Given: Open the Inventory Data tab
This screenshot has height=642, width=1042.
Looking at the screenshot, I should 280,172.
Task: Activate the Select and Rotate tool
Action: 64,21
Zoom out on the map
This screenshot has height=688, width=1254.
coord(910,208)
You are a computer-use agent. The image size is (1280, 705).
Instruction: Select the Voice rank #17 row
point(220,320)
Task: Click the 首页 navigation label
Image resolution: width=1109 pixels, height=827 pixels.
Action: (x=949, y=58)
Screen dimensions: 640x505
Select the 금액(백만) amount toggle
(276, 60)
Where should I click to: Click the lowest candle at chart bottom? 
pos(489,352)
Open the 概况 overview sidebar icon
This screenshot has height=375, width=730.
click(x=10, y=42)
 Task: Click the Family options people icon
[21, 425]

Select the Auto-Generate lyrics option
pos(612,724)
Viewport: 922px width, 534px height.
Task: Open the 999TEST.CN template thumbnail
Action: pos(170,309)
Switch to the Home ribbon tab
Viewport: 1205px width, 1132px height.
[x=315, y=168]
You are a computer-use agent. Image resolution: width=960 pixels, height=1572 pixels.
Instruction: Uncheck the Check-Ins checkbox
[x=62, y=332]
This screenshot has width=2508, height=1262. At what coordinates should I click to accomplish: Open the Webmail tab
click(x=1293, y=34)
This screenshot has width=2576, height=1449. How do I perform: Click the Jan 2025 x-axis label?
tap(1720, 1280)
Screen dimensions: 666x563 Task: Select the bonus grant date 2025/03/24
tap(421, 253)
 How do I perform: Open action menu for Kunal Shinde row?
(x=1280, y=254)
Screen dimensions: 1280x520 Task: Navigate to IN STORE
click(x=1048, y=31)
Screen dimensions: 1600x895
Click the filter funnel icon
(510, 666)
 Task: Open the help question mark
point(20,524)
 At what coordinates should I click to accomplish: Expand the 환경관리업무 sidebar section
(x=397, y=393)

- _TASK PROMPT_: Lay out these records as a numbered list, omitting any blank lines.

- _RESULT FOR THIS TASK_:
1. Given: Open the Inventory Data tab
2. This screenshot has height=642, width=1042.
3. Looking at the screenshot, I should 280,172.
4. Task: Activate the Select and Rotate tool
5. Action: 64,21
6. Zoom out on the map
7. This screenshot has height=688, width=1254.
8. coord(910,208)
9. You are a computer-use agent. The image size is (1280, 705).
10. Instruction: Select the Voice rank #17 row
11. point(220,320)
12. Task: Click the 首页 navigation label
13. Image resolution: width=1109 pixels, height=827 pixels.
14. Action: (x=949, y=58)
15. Screen dimensions: 640x505
16. Select the 금액(백만) amount toggle
17. (276, 60)
18. Where should I click to: Click the lowest candle at chart bottom? 
19. pos(489,352)
20. Open the 概况 overview sidebar icon
21. This screenshot has height=375, width=730.
22. click(x=10, y=42)
23.  Task: Click the Family options people icon
24. [21, 425]
25. Select the Auto-Generate lyrics option
26. pos(612,724)
27. Viewport: 922px width, 534px height.
28. Task: Open the 999TEST.CN template thumbnail
29. Action: pos(170,309)
30. Switch to the Home ribbon tab
31. Viewport: 1205px width, 1132px height.
32. [x=315, y=168]
33. You are a computer-use agent. Image resolution: width=960 pixels, height=1572 pixels.
34. Instruction: Uncheck the Check-Ins checkbox
35. [x=62, y=332]
36. This screenshot has width=2508, height=1262. At what coordinates should I click to accomplish: Open the Webmail tab
37. click(x=1293, y=34)
38. This screenshot has width=2576, height=1449. How do I perform: Click the Jan 2025 x-axis label?
39. tap(1720, 1280)
40. Screen dimensions: 666x563 Task: Select the bonus grant date 2025/03/24
41. tap(421, 253)
42.  How do I perform: Open action menu for Kunal Shinde row?
43. (x=1280, y=254)
44. Screen dimensions: 1280x520 Task: Navigate to IN STORE
45. click(x=1048, y=31)
46. Screen dimensions: 1600x895
47. Click the filter funnel icon
48. (510, 666)
49.  Task: Open the help question mark
50. point(20,524)
51.  At what coordinates should I click to accomplish: Expand the 환경관리업무 sidebar section
52. (x=397, y=393)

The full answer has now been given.